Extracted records
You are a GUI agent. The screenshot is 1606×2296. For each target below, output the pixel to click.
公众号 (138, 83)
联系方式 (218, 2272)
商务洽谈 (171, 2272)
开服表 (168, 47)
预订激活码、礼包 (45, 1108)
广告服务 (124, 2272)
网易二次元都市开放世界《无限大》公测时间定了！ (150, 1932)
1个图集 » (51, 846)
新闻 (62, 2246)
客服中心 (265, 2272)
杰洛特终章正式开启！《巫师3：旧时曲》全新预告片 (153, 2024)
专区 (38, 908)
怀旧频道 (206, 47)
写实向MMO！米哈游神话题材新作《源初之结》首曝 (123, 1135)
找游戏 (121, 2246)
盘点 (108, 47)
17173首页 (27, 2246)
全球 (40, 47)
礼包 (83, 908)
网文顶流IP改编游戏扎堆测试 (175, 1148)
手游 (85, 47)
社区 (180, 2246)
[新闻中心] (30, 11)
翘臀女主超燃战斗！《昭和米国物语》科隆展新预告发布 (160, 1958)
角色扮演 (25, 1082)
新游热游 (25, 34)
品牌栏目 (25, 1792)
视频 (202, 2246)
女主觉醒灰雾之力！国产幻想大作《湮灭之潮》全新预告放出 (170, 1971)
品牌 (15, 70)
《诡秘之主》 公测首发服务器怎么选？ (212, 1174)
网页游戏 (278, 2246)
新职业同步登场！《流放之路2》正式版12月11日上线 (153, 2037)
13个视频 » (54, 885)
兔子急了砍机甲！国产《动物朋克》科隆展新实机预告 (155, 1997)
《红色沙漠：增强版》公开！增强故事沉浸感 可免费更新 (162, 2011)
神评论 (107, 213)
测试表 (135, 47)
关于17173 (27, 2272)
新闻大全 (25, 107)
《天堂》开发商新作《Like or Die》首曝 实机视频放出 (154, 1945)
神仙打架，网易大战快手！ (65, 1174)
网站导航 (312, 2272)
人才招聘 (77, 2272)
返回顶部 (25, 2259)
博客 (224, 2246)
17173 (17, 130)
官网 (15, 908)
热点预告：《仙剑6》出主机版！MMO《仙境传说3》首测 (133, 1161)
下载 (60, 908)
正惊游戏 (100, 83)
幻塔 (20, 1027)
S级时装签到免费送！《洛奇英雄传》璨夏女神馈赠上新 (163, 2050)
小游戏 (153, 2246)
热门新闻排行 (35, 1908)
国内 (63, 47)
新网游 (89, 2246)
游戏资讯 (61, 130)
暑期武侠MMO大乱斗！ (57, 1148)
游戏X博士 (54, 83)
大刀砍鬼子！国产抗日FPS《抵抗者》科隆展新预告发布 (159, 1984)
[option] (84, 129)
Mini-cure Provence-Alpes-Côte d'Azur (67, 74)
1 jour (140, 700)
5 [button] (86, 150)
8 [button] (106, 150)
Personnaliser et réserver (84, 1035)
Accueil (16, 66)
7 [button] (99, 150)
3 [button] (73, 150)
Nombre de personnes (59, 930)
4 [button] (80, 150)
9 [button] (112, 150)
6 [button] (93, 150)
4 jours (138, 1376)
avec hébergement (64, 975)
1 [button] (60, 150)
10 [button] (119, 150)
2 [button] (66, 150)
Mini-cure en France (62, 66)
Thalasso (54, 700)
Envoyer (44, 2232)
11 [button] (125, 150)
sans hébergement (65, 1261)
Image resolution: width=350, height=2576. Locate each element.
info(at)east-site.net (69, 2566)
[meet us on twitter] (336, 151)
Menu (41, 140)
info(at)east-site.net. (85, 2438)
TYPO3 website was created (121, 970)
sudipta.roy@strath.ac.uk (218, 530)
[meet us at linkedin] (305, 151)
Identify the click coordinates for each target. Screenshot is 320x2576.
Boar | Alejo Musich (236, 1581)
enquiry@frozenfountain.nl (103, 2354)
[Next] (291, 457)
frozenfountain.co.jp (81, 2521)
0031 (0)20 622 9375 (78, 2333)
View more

> _YOUR GOAL_: Repeat all of the entries above exactly.

> _THE COMPLETED TASK_:
You are a GUI agent. The screenshot is 1606×2296. For each target below, output the pixel to click.
公众号 (138, 83)
联系方式 (218, 2272)
商务洽谈 (171, 2272)
开服表 (168, 47)
预订激活码、礼包 (45, 1108)
广告服务 (124, 2272)
网易二次元都市开放世界《无限大》公测时间定了！ (150, 1932)
1个图集 » (51, 846)
新闻 (62, 2246)
客服中心 (265, 2272)
杰洛特终章正式开启！《巫师3：旧时曲》全新预告片 (153, 2024)
专区 (38, 908)
怀旧频道 (206, 47)
写实向MMO！米哈游神话题材新作《源初之结》首曝 (123, 1135)
找游戏 (121, 2246)
盘点 (108, 47)
17173首页 (27, 2246)
全球 (40, 47)
礼包 (83, 908)
网文顶流IP改编游戏扎堆测试 (175, 1148)
手游 (85, 47)
社区 (180, 2246)
[新闻中心] (30, 11)
翘臀女主超燃战斗！《昭和米国物语》科隆展新预告发布 (160, 1958)
角色扮演 (25, 1082)
新游热游 (25, 34)
品牌栏目 (25, 1792)
视频 (202, 2246)
女主觉醒灰雾之力！国产幻想大作《湮灭之潮》全新预告放出 (170, 1971)
品牌 (15, 70)
《诡秘之主》 公测首发服务器怎么选？ (212, 1174)
网页游戏 (278, 2246)
新职业同步登场！《流放之路2》正式版12月11日上线 (153, 2037)
13个视频 » (54, 885)
兔子急了砍机甲！国产《动物朋克》科隆展新实机预告 (155, 1997)
《红色沙漠：增强版》公开！增强故事沉浸感 可免费更新 (162, 2011)
神评论 (107, 213)
测试表 (135, 47)
关于17173 (27, 2272)
新闻大全 (25, 107)
《天堂》开发商新作《Like or Die》首曝 实机视频放出 (154, 1945)
神仙打架，网易大战快手！ (65, 1174)
网站导航 (312, 2272)
人才招聘 (77, 2272)
返回顶部 (25, 2259)
博客 (224, 2246)
17173 (17, 130)
官网 (15, 908)
热点预告：《仙剑6》出主机版！MMO《仙境传说3》首测 (133, 1161)
下载 (60, 908)
正惊游戏 (100, 83)
幻塔 (20, 1027)
S级时装签到免费送！《洛奇英雄传》璨夏女神馈赠上新 (163, 2050)
小游戏 (153, 2246)
热门新闻排行 (35, 1908)
国内 (63, 47)
新网游 (89, 2246)
游戏资讯 (61, 130)
暑期武侠MMO大乱斗！ (57, 1148)
游戏X博士 (54, 83)
大刀砍鬼子！国产抗日FPS《抵抗者》科隆展新预告发布 (159, 1984)
[option] (84, 129)
Mini-cure Provence-Alpes-Côte d'Azur (67, 74)
1 jour (140, 700)
5 [button] (86, 150)
8 [button] (106, 150)
Personnaliser et réserver (84, 1035)
Accueil (16, 66)
7 [button] (99, 150)
3 [button] (73, 150)
Nombre de personnes (59, 930)
4 [button] (80, 150)
9 [button] (112, 150)
6 [button] (93, 150)
4 jours (138, 1376)
avec hébergement (64, 975)
1 [button] (60, 150)
10 [button] (119, 150)
2 [button] (66, 150)
Mini-cure en France (62, 66)
Thalasso (54, 700)
Envoyer (44, 2232)
11 [button] (125, 150)
sans hébergement (65, 1261)
Image resolution: width=350, height=2576. Locate each element.
info(at)east-site.net (69, 2566)
[meet us on twitter] (336, 151)
Menu (41, 140)
info(at)east-site.net. (85, 2438)
TYPO3 website was created (121, 970)
sudipta.roy@strath.ac.uk (218, 530)
[meet us at linkedin] (305, 151)
Identify the click coordinates for each target. Screenshot is 320x2576.
Boar | Alejo Musich (236, 1581)
enquiry@frozenfountain.nl (103, 2354)
[Next] (291, 457)
frozenfountain.co.jp (81, 2521)
0031 (0)20 622 9375 (78, 2333)
View more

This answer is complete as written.